- Task goal: Copy the data items below verbatim, beginning with the first line and ending after the line that contains "Looking at the screenshot, I should [x=398, y=140].".

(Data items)
Start
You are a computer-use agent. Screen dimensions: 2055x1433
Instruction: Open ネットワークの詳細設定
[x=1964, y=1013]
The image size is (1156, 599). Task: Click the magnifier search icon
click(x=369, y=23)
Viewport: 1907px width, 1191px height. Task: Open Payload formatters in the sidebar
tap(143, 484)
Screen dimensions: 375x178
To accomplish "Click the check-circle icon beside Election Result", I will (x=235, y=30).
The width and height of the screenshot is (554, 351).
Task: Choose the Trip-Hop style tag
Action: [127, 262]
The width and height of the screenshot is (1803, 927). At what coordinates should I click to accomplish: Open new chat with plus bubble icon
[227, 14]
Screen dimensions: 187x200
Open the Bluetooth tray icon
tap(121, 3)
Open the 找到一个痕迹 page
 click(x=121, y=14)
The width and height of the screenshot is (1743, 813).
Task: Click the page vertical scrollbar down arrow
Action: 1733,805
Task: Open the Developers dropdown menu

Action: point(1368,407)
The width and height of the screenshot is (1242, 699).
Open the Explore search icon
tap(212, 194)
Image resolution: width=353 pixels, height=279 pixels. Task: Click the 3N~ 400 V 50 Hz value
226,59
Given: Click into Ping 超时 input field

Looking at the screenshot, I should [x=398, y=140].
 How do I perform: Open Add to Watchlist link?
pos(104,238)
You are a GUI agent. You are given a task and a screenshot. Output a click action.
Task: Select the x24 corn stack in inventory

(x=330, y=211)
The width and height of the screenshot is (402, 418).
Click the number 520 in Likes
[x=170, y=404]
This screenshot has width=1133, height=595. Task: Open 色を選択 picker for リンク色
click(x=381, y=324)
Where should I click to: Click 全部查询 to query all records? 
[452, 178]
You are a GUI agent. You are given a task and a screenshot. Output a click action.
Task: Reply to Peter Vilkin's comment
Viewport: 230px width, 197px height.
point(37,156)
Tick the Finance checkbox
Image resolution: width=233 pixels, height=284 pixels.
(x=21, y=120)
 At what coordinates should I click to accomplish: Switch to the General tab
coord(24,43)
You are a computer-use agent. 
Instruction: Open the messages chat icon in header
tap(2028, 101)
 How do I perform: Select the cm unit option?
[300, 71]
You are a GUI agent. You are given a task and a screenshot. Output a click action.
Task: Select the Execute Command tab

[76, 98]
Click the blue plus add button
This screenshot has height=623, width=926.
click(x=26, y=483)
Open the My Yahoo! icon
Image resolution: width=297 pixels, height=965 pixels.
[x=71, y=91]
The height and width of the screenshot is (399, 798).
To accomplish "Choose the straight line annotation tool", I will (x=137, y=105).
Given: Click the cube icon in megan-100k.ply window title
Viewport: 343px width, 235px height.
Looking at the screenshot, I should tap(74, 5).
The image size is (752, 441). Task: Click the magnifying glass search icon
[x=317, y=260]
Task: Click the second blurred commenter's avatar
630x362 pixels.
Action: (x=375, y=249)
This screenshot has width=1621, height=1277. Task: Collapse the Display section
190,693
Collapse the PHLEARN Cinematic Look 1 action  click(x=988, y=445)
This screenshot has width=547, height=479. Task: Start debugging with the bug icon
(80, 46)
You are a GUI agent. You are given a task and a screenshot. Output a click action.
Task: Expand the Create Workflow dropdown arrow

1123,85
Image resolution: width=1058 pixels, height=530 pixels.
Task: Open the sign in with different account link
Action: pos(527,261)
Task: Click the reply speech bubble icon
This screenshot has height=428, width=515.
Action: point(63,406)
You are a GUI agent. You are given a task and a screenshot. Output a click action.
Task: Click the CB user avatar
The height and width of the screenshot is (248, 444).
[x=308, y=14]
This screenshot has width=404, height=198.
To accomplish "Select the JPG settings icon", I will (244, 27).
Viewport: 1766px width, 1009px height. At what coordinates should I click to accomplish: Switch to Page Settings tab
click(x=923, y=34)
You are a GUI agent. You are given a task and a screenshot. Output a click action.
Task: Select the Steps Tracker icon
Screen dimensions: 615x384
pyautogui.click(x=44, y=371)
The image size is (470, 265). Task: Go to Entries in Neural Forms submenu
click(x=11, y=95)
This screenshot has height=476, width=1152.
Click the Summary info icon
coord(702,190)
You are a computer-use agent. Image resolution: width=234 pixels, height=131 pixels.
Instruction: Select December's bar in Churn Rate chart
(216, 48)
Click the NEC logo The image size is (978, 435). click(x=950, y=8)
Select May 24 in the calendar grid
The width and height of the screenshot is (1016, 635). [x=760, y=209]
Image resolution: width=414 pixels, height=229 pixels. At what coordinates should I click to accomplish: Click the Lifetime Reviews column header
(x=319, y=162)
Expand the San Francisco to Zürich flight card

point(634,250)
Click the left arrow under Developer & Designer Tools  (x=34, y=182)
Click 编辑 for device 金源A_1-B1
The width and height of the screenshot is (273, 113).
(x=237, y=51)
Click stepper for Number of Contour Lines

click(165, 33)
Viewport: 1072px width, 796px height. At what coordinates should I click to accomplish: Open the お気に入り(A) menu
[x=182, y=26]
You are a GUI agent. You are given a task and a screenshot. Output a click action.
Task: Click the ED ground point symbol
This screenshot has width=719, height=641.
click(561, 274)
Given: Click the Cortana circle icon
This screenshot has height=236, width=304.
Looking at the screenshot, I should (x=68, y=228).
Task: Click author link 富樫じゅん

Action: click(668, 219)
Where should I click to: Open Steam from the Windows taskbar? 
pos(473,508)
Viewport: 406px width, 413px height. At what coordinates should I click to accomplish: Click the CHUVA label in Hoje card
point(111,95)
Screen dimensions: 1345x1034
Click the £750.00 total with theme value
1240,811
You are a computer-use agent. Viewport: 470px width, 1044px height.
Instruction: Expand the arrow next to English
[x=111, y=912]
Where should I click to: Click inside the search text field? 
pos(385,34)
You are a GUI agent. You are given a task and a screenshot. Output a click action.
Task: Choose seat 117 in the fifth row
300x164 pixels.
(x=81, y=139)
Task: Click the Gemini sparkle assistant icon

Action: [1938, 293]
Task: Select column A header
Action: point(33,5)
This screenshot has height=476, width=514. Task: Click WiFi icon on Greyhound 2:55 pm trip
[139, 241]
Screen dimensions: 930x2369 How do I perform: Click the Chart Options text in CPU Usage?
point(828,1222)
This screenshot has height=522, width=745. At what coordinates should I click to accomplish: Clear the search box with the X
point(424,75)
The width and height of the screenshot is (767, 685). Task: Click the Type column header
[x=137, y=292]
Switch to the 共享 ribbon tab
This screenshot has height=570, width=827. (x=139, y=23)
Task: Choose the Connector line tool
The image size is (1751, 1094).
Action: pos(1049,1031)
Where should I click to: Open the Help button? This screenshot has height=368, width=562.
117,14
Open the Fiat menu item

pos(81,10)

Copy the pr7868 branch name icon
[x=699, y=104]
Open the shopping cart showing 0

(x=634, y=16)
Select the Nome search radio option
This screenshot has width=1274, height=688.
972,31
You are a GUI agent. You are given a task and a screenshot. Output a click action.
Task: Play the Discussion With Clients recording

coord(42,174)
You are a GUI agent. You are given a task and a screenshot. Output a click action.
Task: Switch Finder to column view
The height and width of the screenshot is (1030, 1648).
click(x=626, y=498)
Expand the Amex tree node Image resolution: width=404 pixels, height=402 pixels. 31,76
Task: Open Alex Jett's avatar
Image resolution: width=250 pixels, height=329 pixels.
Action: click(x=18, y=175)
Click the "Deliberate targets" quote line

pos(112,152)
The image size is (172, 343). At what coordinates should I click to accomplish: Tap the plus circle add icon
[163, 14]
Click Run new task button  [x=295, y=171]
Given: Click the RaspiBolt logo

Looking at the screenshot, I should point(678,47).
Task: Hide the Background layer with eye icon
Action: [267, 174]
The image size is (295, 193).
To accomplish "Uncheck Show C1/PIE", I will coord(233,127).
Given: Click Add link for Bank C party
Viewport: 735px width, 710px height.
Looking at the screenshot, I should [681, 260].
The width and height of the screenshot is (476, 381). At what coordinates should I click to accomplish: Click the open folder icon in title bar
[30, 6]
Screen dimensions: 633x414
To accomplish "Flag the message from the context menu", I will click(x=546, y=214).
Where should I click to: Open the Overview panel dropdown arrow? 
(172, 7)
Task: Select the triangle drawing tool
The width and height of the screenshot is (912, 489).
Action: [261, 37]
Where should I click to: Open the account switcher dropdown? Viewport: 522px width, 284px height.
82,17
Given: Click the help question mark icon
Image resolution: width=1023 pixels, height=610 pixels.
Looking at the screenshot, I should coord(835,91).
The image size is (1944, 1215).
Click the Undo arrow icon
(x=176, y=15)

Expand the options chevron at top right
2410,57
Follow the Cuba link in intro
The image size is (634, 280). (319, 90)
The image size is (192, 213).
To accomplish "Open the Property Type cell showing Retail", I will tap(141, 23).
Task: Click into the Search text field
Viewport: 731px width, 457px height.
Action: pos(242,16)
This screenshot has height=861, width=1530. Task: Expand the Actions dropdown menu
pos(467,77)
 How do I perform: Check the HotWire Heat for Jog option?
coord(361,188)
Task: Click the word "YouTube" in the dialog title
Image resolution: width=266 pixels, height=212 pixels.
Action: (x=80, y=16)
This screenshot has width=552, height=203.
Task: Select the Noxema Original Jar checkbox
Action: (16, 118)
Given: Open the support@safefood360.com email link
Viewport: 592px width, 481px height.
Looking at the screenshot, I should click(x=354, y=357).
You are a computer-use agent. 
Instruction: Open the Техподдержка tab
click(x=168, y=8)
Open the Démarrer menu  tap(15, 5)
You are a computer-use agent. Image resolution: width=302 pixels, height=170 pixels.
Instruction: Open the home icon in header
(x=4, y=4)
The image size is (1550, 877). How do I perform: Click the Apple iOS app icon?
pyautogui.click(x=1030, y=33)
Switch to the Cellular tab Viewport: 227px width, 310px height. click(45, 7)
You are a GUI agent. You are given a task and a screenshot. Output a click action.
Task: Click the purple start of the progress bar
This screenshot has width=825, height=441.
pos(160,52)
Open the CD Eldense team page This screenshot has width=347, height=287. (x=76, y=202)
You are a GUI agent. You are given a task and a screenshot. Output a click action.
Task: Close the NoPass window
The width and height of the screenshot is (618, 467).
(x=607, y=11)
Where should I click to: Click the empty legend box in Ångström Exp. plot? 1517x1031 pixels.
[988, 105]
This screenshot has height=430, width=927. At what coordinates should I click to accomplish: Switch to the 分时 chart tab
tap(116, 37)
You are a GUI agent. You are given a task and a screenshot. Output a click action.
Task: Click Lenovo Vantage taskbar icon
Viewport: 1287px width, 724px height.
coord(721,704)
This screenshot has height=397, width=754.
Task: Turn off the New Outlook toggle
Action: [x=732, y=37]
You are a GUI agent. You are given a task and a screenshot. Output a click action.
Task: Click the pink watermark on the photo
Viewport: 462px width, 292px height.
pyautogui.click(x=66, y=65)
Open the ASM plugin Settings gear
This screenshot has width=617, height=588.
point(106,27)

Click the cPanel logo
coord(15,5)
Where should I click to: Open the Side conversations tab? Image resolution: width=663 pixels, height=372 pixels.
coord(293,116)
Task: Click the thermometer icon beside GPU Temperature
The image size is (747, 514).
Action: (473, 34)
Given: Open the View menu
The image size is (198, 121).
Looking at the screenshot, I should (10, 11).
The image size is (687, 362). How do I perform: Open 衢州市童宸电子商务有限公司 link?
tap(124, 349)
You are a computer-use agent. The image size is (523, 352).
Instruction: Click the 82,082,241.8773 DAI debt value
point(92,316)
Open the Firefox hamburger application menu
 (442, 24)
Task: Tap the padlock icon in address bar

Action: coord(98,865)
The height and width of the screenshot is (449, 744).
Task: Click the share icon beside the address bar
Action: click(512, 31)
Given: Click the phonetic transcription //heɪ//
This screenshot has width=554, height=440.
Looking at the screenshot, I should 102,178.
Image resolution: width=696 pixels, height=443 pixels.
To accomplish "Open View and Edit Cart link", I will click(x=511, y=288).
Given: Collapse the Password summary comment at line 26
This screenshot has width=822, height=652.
End
- Output for this task:
You are a computer-use agent. Screen dimensions: 2055x1433
Instruction: Open ネットワークの詳細設定
[x=1964, y=1013]
The image size is (1156, 599). Task: Click the magnifier search icon
click(x=369, y=23)
Viewport: 1907px width, 1191px height. Task: Open Payload formatters in the sidebar
tap(143, 484)
Screen dimensions: 375x178
To accomplish "Click the check-circle icon beside Election Result", I will (x=235, y=30).
The width and height of the screenshot is (554, 351).
Task: Choose the Trip-Hop style tag
Action: [127, 262]
The width and height of the screenshot is (1803, 927). At what coordinates should I click to accomplish: Open new chat with plus bubble icon
[227, 14]
Screen dimensions: 187x200
Open the Bluetooth tray icon
tap(121, 3)
Open the 找到一个痕迹 page
 click(x=121, y=14)
The width and height of the screenshot is (1743, 813).
Task: Click the page vertical scrollbar down arrow
Action: 1733,805
Task: Open the Developers dropdown menu

Action: point(1368,407)
The width and height of the screenshot is (1242, 699).
Open the Explore search icon
tap(212, 194)
Image resolution: width=353 pixels, height=279 pixels. Task: Click the 3N~ 400 V 50 Hz value
226,59
Given: Click into Ping 超时 input field

Looking at the screenshot, I should [x=398, y=140].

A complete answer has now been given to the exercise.